* _Extract provided_
[Start of section]
A couple of years later, in 2010, when Mirza married Pakistani cricketer Shoaib Malik, the outrage only grew louder. How could an Indian tennis icon marry a Pakistani? Which team would she support when India played cricket against Pakistan? In a country where an ordinary Muslim’s patriotism is always under question – especially in events of national importance like cricket matches or the singing of the national anthem in a movie hall – even our biggest female sporting icon is not immune to these toxic insinuations. Mirza is undisputedly India’s most successful professional tennis player ever, yet her patriotism and loyalties are always being questioned.

Before the Dipa Karmakars and PV Sindhus of today, Sania Mirza was the original poster-girl of Indian sports.

It’s not just these ridiculous accusations and prejudices that Mirza has had to battle against. As a woman trying to make her way in a male-dominated sport, her early years were spent in the shadow of her male compatriots, Leander Paes and Mahesh Bhupathi. They garnered much more attention than she did. Their prowess on the tennis courts proved to be just as gripping as the controversies that tied them up in knots for years. Their epic falling out was part of the whole saga’s appeal. Despite their bickering, they were media darlings.
[End of section]
* _Exercise tasks_
1) According to the passage about Sania Mirza, whom did she marry in 2010?
2) Output the part of the passage about Sania Mirza that begins at the words "It’s not just" and stops after "were media darlings.", copying it word for word.
3) Pick up the passage about Sania Mirza after its last sentence and continue writing it.

* _Records provided_
[Start of section]
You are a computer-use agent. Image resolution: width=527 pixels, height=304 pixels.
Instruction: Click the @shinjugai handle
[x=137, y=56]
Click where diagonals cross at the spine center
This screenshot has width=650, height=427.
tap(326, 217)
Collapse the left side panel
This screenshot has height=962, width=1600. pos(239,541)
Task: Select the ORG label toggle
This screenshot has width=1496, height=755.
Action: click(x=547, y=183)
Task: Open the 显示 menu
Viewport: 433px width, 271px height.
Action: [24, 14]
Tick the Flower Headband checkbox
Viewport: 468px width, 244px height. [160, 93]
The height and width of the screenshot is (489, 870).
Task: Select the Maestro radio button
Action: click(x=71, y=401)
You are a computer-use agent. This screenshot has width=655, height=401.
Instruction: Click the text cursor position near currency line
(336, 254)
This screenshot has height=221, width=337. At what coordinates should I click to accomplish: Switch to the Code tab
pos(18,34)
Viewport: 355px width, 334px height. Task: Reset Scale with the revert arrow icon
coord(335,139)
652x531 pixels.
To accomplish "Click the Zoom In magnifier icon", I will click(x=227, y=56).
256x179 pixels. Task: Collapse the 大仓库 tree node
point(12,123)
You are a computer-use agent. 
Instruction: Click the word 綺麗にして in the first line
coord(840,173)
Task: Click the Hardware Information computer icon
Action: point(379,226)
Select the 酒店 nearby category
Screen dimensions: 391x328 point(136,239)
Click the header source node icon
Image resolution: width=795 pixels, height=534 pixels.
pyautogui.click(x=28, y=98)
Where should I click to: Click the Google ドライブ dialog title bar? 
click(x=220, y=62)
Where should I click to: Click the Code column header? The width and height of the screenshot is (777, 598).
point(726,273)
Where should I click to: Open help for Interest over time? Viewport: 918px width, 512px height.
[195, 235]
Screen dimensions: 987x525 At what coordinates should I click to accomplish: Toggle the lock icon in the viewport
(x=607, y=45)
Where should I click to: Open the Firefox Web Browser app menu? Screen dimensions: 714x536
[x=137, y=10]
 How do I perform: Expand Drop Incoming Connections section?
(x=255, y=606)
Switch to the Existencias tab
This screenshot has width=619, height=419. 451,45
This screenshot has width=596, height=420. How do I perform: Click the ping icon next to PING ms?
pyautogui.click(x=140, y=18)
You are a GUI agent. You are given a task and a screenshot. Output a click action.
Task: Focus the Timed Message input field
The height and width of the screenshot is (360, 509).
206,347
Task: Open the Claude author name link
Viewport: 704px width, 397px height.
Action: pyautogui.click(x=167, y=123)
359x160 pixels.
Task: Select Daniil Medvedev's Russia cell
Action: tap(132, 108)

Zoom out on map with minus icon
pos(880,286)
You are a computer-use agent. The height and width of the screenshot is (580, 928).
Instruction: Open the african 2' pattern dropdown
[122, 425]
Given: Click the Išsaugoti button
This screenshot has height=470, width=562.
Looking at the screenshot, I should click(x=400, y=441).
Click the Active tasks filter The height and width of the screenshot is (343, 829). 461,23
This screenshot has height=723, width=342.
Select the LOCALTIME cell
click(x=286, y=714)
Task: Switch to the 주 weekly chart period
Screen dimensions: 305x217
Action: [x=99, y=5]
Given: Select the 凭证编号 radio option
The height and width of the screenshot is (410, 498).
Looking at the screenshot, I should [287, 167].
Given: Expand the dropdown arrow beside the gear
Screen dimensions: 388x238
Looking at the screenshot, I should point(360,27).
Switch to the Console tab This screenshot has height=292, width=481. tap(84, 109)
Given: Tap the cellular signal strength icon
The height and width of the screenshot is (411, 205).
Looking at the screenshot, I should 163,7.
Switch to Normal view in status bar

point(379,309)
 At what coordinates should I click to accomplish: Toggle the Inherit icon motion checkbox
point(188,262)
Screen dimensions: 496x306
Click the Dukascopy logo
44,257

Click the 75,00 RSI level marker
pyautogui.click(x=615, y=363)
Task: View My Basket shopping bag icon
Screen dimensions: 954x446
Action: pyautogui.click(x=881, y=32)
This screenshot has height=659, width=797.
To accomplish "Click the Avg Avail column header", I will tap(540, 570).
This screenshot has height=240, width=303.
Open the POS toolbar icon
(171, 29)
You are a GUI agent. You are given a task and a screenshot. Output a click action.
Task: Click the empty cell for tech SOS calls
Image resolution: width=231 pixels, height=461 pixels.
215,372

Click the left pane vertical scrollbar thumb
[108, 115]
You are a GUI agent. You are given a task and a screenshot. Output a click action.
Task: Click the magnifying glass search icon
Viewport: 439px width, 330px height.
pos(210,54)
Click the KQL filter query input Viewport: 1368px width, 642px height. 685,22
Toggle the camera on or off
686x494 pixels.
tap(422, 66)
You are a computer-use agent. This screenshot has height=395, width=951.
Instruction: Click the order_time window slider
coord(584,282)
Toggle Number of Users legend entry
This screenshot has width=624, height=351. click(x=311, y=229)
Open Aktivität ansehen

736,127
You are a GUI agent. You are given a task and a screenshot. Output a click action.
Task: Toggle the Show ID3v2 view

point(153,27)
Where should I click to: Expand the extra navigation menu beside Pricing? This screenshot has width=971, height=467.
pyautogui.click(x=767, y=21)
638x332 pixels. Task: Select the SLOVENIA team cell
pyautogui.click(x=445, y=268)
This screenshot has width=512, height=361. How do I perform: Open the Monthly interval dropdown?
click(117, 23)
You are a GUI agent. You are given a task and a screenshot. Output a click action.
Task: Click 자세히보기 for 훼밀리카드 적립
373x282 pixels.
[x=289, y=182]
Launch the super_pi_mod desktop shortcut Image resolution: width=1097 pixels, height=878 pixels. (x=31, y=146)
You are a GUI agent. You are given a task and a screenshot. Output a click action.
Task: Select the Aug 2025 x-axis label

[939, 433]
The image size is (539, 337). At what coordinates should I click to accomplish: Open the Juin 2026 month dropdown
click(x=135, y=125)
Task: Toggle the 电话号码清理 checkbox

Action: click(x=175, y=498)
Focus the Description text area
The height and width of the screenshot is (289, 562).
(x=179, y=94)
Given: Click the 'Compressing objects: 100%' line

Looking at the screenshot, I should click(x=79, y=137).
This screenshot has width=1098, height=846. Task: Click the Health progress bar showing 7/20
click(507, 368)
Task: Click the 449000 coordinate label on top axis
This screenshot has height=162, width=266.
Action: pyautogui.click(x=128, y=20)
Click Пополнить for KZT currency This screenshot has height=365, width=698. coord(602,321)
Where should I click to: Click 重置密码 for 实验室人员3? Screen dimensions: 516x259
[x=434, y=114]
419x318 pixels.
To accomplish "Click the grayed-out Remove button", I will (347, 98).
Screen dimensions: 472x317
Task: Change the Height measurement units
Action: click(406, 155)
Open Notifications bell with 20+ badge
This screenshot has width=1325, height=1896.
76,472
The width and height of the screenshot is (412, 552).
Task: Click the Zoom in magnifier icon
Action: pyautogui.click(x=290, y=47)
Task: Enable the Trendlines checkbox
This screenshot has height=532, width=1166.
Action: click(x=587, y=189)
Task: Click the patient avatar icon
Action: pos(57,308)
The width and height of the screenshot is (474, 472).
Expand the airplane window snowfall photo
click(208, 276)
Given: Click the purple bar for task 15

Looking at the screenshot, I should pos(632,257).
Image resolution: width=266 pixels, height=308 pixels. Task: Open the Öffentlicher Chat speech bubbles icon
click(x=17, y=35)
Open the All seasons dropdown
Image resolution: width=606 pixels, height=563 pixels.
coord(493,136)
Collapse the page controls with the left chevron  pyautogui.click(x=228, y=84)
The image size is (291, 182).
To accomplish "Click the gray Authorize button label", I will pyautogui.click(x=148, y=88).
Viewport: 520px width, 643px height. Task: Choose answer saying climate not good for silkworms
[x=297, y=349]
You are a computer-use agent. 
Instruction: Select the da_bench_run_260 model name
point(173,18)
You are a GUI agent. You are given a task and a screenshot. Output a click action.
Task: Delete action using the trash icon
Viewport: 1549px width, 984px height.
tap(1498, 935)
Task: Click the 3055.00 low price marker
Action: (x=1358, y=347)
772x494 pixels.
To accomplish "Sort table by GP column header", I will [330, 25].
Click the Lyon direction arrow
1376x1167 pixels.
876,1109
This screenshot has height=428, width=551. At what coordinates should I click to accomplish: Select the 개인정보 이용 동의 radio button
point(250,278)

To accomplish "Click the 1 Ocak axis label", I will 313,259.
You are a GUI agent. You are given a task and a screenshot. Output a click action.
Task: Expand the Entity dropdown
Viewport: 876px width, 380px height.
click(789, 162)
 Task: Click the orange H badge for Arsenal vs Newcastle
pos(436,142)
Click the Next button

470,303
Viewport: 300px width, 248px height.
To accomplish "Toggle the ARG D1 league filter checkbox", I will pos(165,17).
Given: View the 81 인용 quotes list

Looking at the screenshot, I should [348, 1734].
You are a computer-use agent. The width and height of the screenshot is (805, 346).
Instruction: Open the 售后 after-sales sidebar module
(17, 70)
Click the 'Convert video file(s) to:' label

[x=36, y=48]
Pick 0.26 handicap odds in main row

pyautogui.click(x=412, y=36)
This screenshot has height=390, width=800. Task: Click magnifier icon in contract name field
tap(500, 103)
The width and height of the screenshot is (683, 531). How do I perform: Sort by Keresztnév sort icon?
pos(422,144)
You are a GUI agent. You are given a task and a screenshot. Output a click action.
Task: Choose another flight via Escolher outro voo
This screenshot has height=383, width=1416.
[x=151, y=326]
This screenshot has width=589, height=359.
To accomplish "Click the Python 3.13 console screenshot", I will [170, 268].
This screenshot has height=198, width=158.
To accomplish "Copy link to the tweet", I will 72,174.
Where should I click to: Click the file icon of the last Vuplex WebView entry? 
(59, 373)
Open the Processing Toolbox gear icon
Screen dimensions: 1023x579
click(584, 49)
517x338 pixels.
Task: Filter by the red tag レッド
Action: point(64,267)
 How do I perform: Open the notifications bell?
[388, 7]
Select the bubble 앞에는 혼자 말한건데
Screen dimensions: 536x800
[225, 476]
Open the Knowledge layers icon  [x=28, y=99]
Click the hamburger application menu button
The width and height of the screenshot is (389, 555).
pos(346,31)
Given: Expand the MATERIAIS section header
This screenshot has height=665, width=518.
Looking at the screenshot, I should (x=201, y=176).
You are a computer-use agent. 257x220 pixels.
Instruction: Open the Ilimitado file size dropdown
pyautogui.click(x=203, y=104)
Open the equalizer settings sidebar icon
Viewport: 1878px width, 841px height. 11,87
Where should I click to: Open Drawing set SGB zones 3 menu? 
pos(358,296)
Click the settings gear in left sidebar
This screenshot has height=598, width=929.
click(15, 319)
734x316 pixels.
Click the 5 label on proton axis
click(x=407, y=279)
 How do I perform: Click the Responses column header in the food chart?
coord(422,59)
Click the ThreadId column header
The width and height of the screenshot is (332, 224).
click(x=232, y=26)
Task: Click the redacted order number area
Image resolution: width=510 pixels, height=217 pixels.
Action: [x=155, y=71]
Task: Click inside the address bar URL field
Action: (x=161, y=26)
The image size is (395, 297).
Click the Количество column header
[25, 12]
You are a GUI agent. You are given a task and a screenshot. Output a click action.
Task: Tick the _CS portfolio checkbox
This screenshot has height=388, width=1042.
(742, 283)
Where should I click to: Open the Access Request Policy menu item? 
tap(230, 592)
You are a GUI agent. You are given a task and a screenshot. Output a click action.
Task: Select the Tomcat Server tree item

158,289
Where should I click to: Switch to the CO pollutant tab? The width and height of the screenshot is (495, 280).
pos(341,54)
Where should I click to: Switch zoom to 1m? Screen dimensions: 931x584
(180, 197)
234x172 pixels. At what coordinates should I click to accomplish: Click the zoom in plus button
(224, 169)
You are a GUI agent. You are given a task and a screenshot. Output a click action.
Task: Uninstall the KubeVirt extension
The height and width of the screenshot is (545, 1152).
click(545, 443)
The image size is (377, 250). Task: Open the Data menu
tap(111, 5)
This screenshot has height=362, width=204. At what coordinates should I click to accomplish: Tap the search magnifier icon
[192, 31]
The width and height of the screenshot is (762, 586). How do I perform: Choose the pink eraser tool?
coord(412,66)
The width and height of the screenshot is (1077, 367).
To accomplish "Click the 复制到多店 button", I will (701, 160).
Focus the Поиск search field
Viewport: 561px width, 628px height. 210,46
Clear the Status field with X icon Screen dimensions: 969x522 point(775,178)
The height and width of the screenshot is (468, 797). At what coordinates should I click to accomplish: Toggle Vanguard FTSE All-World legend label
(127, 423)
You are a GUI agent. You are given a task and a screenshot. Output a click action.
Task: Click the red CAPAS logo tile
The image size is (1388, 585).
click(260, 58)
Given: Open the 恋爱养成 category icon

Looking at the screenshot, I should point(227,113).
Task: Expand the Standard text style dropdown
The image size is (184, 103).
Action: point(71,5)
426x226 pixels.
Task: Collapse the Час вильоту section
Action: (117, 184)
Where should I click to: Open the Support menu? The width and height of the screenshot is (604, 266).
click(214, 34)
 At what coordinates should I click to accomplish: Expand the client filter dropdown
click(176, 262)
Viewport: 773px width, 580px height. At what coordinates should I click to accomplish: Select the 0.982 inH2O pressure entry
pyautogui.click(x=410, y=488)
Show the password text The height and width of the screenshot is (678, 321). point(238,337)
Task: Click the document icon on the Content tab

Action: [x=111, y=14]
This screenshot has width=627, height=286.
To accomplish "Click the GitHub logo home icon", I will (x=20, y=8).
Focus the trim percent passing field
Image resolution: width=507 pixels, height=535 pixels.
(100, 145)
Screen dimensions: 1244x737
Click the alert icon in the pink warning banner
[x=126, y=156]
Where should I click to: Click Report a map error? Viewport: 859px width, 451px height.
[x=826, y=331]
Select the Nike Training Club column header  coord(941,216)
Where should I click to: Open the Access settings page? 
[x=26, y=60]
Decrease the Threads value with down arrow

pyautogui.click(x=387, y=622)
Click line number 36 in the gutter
[End of section]
* _Results_
1) She married Pakistani cricketer Shoaib Malik.

2)
It’s not just these ridiculous accusations and prejudices that Mirza has had to battle against. As a woman trying to make her way in a male-dominated sport, her early years were spent in the shadow of her male compatriots, Leander Paes and Mahesh Bhupathi. They garnered much more attention than she did. Their prowess on the tennis courts proved to be just as gripping as the controversies that tied them up in knots for years. Their epic falling out was part of the whole saga’s appeal. Despite their bickering, they were media darlings.

3)
It has never been like that for Mirza. She’s never seemed afraid to hit back at her trolls, with Twitter comebacks almost as fierce as her return-serve. Yet she didn’t receive the tag of “volatile genius” like Paes and Bhupathi, being typecast as brash and rude, when she was really just giving as good as she got. Her case is similar to another female tennis superstar, Serena Williams, in how she is put on trial by the media for behaviour that would be dismissed if it were enacted by a male athlete. The same people who will justify Virat Kohli’s verbal aggression on and off the field, will be appalled – or threatened – by Mirza’s feistiness. But, this is the price female sports stars have to pay.  

Years have passed, and with the men refusing to grow up, Mirza’s legacy is no longer in thrall to theirs. She is a champion who has rubbed shoulders with the best in the world because she too was one of them. And now, Mirza is building on that legacy by working her way toward a comeback after motherhood.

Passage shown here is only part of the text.